* _WHAT IS BEING ASKED_: In the data below, how many lines contain the string "agent"? Give only the number.

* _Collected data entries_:
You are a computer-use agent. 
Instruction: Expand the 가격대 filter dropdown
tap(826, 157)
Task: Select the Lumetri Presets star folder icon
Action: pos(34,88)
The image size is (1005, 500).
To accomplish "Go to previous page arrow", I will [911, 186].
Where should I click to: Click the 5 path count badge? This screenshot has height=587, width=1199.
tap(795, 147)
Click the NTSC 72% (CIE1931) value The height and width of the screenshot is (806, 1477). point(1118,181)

--

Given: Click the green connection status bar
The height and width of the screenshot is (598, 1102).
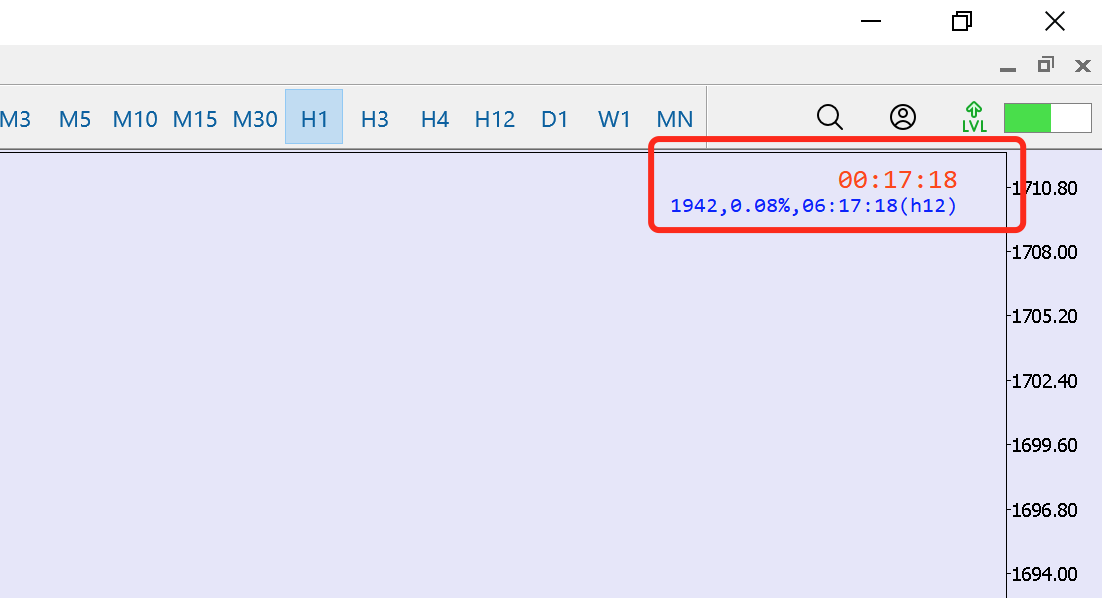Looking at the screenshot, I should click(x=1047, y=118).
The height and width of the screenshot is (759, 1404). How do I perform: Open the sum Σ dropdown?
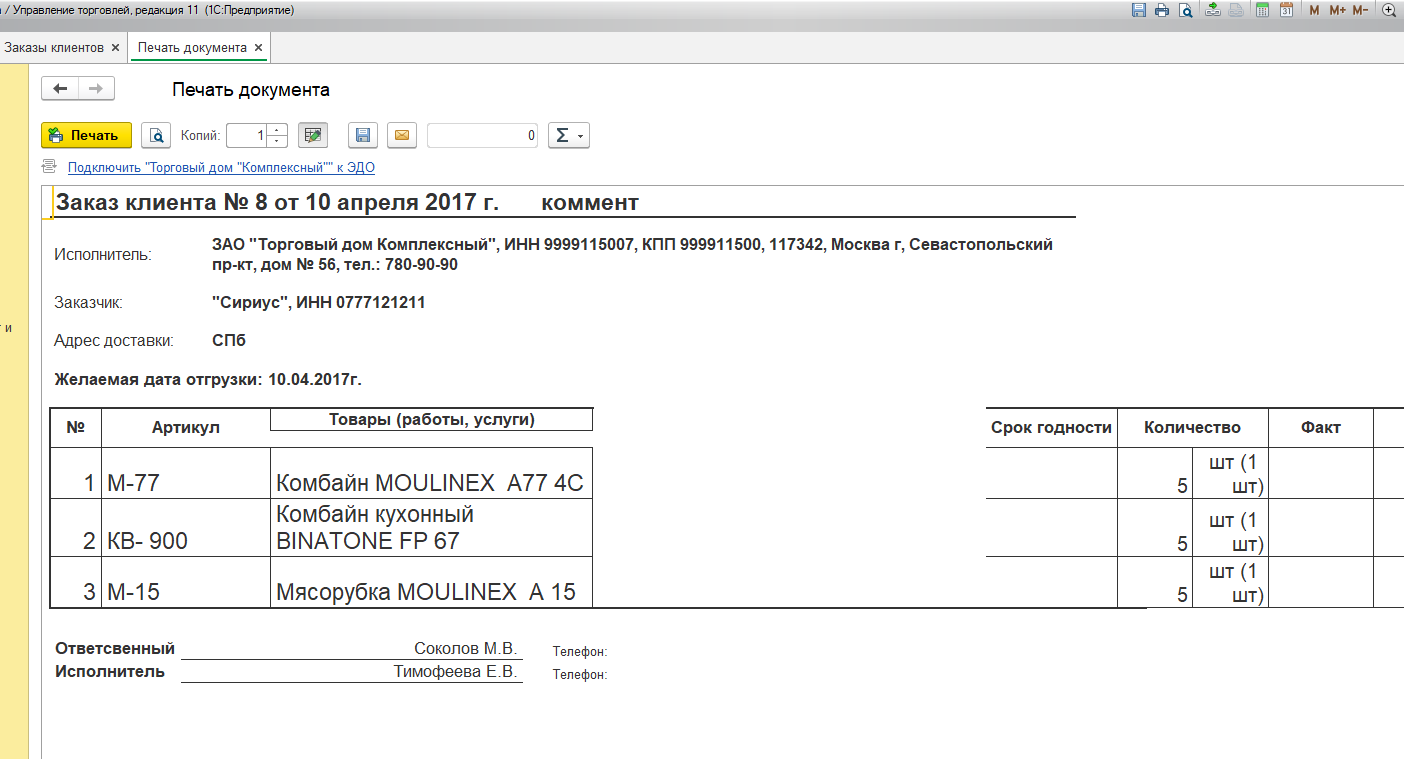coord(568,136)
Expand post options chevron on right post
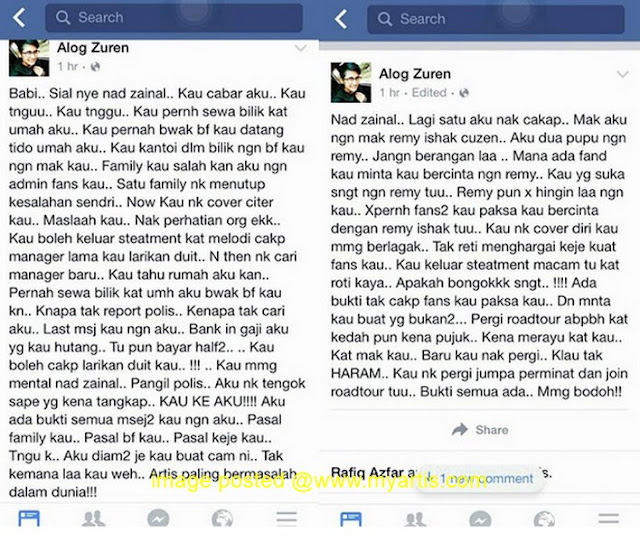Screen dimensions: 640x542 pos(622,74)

...

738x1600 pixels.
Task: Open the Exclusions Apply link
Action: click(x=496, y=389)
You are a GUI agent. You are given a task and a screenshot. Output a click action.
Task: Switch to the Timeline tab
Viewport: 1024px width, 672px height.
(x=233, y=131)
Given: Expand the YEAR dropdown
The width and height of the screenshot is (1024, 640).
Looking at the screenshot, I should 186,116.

* _ANSWER BOX_: 2